Vorliegender Text:
========

Ampel-Streit um Haushalt Ein Warnsignal zum richtigen Zeitpunkt
Finanzminister Lindner zeigt seinen ausgabefreudigen Koalitionspartnern die finanziellen Grenzen auf. Das ist richtig. In Zeiten hoher Inflation kann sich der Staat das Schuldenmachen nicht mehr leisten.
Das ist ein Warnsignal für die Bundesregierung. Finanzminister Christian Lindner muss den ersten wichtigen Termin für die Aufstellung des Bundeshaushalts 2024 verschieben. Die Ampelparteien bekommen es derzeit offenbar nicht hin, sich über die Finanzen zu verständigen. Und am Geld hängt bekanntlich fast alles.
Das kommt nicht ganz überraschend. Denn in der Koalition gehen die Vorstellungen weit auseinander, was sich der Staat leisten kann und leisten soll. Dem Bremser Lindner stehen ausgabefreudige Sozialdemokraten und insbesondere Grüne gegenüber.

========

Ausgangsmaterial:

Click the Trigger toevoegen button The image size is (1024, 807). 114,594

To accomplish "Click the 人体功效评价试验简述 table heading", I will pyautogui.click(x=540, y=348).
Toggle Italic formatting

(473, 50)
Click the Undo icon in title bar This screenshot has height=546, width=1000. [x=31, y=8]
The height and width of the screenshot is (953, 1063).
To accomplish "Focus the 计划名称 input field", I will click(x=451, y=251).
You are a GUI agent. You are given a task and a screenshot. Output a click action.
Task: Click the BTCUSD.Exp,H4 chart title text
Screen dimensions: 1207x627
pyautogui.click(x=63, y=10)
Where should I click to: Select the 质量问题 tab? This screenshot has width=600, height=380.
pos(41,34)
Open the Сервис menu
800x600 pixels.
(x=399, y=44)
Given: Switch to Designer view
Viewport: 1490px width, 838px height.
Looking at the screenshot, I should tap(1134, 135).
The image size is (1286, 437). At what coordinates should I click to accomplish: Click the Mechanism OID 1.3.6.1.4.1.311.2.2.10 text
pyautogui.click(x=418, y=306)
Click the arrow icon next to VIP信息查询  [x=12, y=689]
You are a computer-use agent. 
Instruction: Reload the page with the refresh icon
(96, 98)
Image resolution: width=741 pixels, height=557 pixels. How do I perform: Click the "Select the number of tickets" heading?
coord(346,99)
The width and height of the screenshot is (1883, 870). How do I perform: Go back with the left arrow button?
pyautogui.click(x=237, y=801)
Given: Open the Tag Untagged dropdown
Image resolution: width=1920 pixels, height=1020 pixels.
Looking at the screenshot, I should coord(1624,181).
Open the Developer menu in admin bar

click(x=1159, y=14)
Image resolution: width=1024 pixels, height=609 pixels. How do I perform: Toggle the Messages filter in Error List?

========

Aufgabe:
Fasse den Absatz des Kommentars zum Haushaltsstreit der Ampel, der mit „Das ist ein Warnsignal“ beginnt, in zwei kurzen Sätzen zusammen.

Antwort:
Als Warnsignal für die Bundesregierung muss Finanzminister Christian Lindner den ersten wichtigen Termin für die Aufstellung des Bundeshaushalts 2024 verschieben. Die Ampelparteien können sich offenbar nicht über die Finanzen verständigen, an denen fast alles hängt.